Work request
What you return should be the line containing "[Facebook] (850, 1329)" and each line after it to the end of the records, copied exactly.

*** Opening Supplied material ***

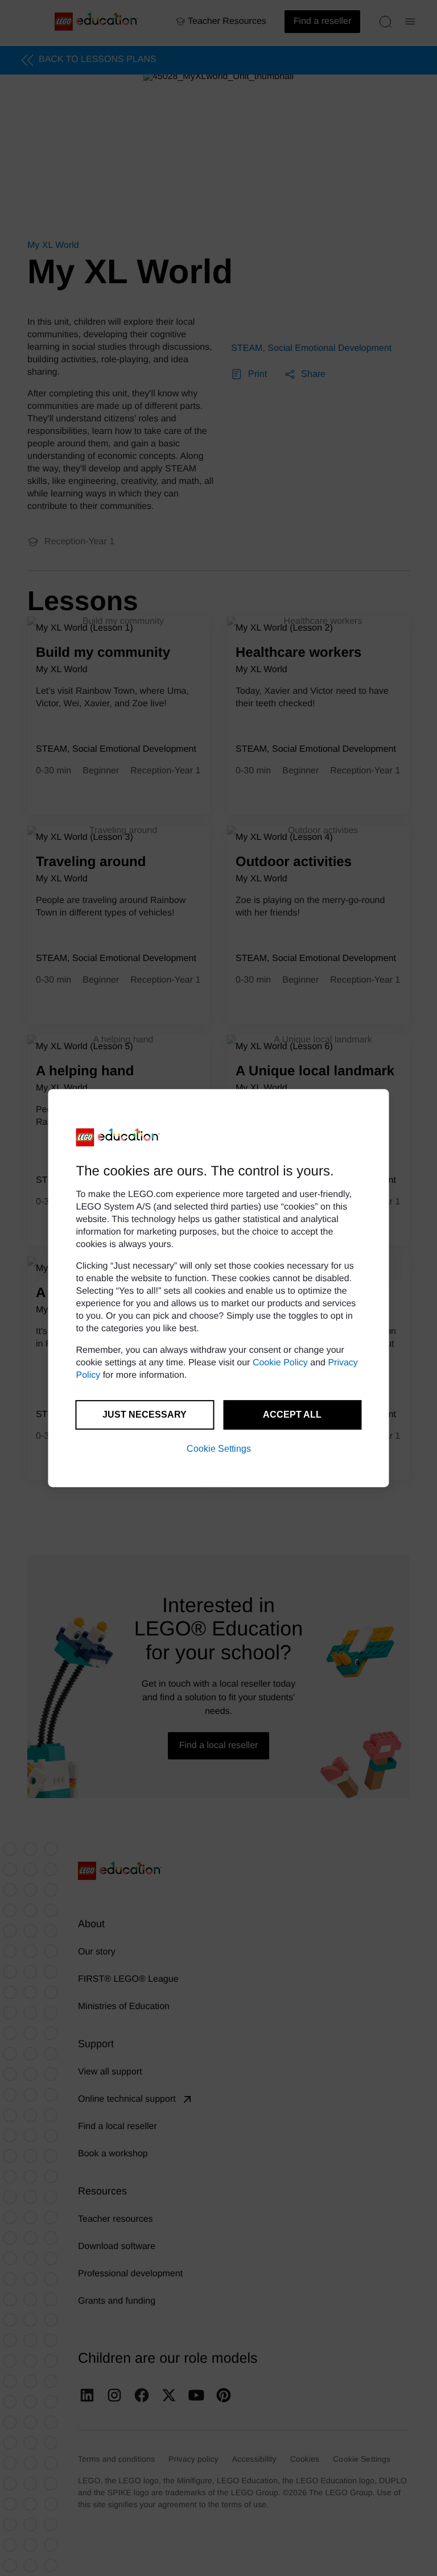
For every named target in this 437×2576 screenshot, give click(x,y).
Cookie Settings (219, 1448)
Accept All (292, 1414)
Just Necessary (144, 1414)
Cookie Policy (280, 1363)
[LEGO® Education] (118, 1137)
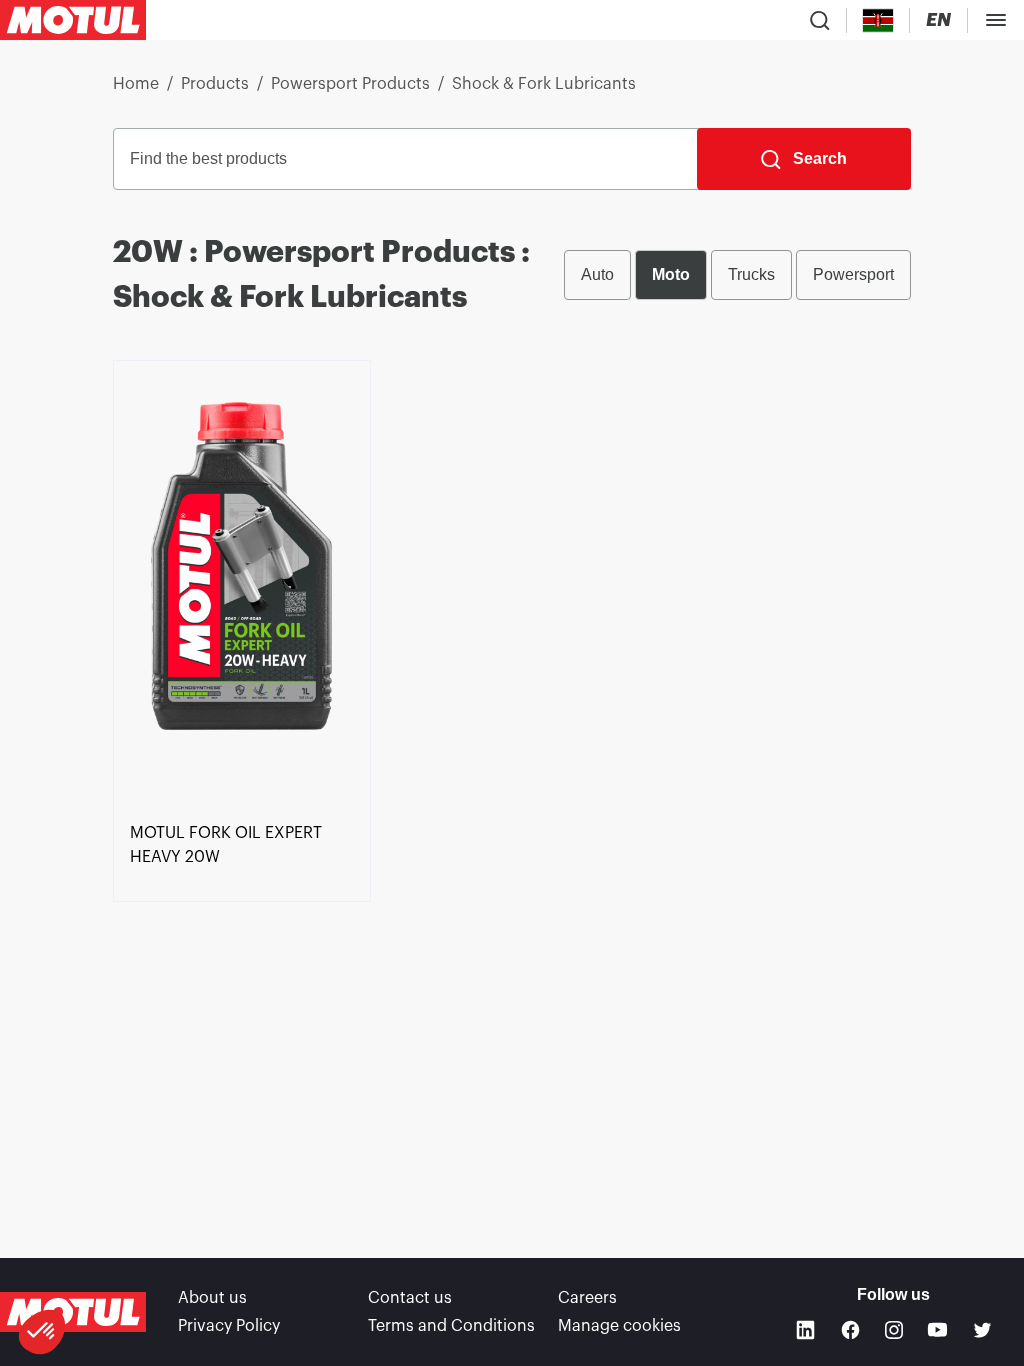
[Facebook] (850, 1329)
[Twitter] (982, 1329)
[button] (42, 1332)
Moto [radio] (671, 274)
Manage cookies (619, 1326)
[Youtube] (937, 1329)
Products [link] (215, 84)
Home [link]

*** Closing Supplied material ***

Response
[Facebook] (850, 1329)
[Twitter] (982, 1329)
[button] (42, 1332)
Moto [radio] (671, 274)
Manage cookies (619, 1326)
[Youtube] (937, 1329)
Products [link] (215, 84)
Home [link]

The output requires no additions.